La regia di Mungiu è perfetta, di un'intensità altissima e costante, ed è supportata da una recitazione mirabile: in primo luogo della protagonista Anamaria Marinca, straordinaria, e poi degli eccellenti comprimari Laura Vasiliu, Vlad Ivanov e Alex Potocean. Palma d'Oro a Cannes 2007.

La duchessa di Langeais

Amore e passione come sofferenza, violenza, sopraffazione e dolore. Parrebbe un'equazione perlomeno inflazionata, ma lo sguardo di Jacques Rivette è tutt'altro che accomodante. Classe 1928, uno dei padri della Nouvelle Vague, il regista francese ritorna dopo quattro anni dal precedente lavoro con la trasposizione cinematografica di un romanzo di Balzac pubblicato nel 1834, Ne touchez pas la hache; il film però è ben altro che una rievocazione storica.

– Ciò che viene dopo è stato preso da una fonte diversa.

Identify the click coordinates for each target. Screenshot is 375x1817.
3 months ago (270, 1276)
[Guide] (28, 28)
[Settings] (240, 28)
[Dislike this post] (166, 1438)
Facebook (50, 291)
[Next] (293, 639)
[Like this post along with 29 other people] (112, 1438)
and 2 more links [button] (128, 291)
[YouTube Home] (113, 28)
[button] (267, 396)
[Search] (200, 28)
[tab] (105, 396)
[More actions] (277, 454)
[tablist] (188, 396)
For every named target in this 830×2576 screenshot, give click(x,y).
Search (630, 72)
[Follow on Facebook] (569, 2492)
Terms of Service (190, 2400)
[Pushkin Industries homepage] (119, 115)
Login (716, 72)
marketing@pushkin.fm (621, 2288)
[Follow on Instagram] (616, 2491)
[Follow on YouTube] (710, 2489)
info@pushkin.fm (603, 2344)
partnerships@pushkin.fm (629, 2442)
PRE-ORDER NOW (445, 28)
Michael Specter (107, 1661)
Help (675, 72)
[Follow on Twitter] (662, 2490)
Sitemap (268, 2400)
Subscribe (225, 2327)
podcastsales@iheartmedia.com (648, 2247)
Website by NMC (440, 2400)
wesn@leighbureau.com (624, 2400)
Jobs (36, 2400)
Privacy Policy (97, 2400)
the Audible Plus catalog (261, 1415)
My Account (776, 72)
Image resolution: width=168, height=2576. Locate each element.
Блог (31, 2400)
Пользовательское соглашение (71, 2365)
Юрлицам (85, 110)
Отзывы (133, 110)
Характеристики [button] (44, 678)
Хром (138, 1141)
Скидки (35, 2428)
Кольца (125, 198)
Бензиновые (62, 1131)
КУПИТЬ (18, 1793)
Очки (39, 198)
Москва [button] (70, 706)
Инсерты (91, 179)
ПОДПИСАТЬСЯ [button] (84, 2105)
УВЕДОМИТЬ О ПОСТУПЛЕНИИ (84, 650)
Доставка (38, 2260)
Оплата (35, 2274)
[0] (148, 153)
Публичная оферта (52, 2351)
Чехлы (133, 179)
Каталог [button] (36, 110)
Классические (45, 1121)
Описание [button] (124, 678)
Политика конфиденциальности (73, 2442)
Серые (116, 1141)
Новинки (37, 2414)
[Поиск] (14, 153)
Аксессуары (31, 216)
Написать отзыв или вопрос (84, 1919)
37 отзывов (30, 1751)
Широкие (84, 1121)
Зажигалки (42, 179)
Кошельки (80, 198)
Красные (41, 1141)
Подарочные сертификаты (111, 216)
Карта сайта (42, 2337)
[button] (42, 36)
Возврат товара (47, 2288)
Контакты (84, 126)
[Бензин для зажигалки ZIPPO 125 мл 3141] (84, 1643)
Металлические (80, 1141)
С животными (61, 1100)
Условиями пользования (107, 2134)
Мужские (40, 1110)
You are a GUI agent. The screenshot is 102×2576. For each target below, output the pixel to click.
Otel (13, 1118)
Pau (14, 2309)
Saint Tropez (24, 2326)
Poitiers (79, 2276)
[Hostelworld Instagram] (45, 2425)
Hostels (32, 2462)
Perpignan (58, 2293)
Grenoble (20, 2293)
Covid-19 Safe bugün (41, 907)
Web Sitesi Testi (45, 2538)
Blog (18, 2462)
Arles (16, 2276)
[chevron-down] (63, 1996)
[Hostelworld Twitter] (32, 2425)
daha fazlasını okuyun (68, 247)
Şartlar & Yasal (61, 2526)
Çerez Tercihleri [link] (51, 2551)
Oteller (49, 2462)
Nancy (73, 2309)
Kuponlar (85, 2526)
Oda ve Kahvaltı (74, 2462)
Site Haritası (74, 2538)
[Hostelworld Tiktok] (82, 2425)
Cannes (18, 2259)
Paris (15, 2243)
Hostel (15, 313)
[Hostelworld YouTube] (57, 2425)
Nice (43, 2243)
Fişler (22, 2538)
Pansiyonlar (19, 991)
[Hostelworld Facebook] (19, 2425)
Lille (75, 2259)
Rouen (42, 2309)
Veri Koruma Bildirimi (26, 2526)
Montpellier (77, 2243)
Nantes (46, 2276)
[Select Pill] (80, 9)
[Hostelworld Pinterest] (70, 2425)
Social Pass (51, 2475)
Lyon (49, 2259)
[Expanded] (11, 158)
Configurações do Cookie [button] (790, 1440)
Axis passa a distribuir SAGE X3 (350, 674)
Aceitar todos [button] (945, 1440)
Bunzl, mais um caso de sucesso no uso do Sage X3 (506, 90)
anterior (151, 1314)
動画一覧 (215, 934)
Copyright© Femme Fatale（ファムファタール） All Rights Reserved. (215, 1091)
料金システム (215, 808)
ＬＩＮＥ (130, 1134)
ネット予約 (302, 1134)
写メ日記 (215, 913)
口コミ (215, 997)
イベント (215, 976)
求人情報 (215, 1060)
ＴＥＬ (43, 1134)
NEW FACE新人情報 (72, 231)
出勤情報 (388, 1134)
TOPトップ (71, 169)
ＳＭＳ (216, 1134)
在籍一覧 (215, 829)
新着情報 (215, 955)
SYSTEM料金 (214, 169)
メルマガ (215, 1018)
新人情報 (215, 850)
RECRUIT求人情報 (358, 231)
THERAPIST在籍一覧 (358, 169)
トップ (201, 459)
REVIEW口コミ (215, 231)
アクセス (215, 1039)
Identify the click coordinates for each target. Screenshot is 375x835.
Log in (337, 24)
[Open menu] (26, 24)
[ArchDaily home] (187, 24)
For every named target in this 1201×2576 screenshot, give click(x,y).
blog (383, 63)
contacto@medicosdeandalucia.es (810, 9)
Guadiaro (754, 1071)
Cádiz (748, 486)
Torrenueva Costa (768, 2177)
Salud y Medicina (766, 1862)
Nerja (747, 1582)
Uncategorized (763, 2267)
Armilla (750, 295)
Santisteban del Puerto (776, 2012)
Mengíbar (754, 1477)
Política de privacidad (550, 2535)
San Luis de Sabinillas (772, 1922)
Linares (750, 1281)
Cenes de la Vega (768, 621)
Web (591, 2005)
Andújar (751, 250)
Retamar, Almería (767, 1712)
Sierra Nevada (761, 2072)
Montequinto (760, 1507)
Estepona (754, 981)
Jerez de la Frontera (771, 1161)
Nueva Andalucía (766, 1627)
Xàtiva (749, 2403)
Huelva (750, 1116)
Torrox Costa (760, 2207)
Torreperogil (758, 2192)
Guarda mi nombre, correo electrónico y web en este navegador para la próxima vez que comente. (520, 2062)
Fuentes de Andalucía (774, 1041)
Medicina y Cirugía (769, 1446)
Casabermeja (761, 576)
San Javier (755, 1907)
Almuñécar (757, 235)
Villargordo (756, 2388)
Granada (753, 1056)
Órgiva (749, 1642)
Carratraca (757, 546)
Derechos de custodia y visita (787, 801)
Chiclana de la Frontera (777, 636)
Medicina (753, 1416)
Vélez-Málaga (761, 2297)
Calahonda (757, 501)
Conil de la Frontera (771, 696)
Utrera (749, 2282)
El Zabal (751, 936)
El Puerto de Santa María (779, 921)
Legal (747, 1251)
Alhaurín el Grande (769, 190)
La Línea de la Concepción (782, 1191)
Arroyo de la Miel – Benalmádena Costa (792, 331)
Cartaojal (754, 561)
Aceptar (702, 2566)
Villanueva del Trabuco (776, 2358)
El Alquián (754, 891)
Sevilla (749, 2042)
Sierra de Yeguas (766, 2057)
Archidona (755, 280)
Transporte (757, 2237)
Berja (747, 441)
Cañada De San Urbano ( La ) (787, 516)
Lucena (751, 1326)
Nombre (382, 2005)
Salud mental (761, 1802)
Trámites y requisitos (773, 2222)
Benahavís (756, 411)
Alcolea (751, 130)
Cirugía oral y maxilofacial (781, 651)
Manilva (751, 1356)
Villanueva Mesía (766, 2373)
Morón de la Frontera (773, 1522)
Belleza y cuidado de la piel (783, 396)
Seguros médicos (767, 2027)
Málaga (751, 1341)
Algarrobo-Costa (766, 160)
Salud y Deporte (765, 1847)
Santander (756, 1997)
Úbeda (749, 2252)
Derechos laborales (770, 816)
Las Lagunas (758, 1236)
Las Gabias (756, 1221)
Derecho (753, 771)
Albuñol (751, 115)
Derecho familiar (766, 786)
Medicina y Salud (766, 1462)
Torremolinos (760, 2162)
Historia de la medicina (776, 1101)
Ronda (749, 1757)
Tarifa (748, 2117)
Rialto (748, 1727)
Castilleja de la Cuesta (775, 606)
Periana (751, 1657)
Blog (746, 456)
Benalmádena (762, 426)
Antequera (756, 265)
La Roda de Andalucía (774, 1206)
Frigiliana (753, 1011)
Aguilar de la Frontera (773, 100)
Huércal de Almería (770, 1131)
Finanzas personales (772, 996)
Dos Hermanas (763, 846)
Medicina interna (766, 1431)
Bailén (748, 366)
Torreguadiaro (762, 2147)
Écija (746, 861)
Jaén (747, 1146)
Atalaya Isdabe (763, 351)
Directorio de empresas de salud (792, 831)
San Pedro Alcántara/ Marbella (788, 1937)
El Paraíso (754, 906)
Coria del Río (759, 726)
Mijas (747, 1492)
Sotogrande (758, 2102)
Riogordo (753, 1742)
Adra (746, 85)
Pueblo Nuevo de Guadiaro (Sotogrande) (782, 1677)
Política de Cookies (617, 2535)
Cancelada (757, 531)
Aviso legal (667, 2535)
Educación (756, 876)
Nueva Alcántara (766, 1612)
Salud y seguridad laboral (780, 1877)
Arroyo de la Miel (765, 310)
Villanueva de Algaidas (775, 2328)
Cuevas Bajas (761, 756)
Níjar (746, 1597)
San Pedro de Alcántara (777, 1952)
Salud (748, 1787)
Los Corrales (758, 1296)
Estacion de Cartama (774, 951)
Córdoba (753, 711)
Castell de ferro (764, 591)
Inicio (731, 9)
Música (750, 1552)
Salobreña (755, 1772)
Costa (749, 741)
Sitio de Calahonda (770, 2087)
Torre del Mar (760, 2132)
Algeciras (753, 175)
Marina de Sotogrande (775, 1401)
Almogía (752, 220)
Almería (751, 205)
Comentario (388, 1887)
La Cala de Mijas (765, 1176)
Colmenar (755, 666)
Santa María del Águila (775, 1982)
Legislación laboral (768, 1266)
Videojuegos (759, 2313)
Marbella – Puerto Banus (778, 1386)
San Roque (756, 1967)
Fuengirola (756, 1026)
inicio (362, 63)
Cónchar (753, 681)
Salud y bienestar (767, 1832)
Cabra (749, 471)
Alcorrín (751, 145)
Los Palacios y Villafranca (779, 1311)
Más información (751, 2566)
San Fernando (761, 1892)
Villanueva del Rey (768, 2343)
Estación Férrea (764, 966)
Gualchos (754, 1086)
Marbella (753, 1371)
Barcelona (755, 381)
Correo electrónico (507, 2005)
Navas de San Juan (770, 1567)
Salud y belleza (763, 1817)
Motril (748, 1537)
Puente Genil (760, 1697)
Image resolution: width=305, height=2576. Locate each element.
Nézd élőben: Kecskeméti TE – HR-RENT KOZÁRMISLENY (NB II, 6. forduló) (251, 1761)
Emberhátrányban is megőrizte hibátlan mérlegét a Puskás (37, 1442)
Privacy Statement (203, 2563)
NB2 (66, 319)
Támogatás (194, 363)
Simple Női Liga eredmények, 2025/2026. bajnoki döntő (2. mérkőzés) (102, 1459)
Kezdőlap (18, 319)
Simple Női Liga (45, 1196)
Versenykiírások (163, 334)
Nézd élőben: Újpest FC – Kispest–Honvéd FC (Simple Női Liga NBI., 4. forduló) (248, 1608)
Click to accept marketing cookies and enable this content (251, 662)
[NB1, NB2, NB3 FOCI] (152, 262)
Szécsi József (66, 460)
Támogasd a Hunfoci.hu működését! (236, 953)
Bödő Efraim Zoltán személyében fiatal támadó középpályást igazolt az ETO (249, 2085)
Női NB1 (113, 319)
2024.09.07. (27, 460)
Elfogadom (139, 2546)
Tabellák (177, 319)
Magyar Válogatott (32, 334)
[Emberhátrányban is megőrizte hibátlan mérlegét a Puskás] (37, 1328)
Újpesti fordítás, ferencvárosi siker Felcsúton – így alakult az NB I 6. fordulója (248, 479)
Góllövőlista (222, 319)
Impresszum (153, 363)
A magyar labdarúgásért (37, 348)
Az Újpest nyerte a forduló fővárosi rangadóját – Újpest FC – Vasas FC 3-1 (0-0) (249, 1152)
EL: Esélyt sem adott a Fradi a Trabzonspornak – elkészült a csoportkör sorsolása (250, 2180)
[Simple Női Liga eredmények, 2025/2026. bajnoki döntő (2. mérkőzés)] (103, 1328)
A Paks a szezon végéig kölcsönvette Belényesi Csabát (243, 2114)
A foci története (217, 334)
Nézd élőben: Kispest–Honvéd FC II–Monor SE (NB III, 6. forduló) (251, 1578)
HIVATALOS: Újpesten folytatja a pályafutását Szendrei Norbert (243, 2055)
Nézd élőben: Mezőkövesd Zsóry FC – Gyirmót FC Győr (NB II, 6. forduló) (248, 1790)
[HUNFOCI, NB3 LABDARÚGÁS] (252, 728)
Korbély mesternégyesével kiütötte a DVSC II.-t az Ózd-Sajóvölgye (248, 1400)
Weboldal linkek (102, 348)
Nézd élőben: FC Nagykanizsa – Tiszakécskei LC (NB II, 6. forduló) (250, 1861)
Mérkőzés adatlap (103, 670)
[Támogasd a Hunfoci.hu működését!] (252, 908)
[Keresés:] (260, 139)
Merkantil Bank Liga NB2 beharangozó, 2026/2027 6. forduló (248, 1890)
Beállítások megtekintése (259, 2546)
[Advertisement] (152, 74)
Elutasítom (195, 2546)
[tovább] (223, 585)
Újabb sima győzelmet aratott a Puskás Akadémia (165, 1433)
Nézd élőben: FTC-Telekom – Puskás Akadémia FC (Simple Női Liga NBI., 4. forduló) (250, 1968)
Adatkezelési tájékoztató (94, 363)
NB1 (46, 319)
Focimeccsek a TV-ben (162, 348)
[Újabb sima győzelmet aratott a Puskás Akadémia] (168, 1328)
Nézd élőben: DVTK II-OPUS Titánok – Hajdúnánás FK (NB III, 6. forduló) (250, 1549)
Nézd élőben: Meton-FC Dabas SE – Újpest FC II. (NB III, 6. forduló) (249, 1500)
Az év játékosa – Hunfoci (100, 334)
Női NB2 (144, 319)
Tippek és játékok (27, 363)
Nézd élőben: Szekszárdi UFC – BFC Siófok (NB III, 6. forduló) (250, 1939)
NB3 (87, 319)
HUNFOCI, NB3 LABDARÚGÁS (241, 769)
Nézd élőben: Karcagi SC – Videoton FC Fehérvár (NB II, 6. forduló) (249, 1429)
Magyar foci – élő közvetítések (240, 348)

Piuttosto, si può parlare di un gioco psicologico dalla geometria misteriosa quanto implacabile. La storia è divisa in parti nette, all'interno di ciascuna delle quali è ben chiaro che esiste un rapporto di forza fra Antoinette de Langeais (Jeanne Balibar, magnetica) e Armand de Montriveau (Guillaume Depardieu, bravo nel cupo tormento del suo personaggio): ma in questo rapporto non è mai ovvio chi sia a dominare e chi venga dominato. Nella prima parte del film pare essere la duchessa a condurre il gioco, mentre nella seconda il giovane generale di Napoleone appare in vantaggio; ma si tratta soltanto di apparenze. Chi vede il film non arriva mai a poter comprendere l'intimo dei protagonisti, che rimane misterioso e indecifrabile. La grandezza di Rivette in questo bellissimo film risiede nel saper comprimere una tempesta occulta di passione e sentimento all'interno delle inquadrature a camera pressochè fissa, dentro il montaggio lento e sommesso, dentro il silenzio, che è vera figura sullo sfondo dei dialoghi formali e trattenuti fra i protagonisti. Nel film, girato quasi totalmente in interni, ogni azione sembra essere simulazione; sembra, appunto, perché lo spettatore viene lasciato mirabilmente solo di fronte alle vicende dei personaggi, senza indicazioni che imprigionino il giudizio all'interno di percorsi predefiniti. Perfino il fatto che numerose didascalie dal testo balzachiano intercorrano a raccordare o sottolineare le scene finisce per diventare un indizio della libertà interpretativa lasciata allo spettatore: se le parole di Balzac sono deboli puntelli di oggettività, tutto il resto che appare sullo schermo è lasciato al dominio del sentimento e della soggettività. Ammantato di un'atmosfera metafisica e quasi onirica, Ne touchez pas la hache ("non toccate la scure") è un film dalla pura autorialità che rifiuta di apparire tale, e che per ciò lo è tanto più profondamente.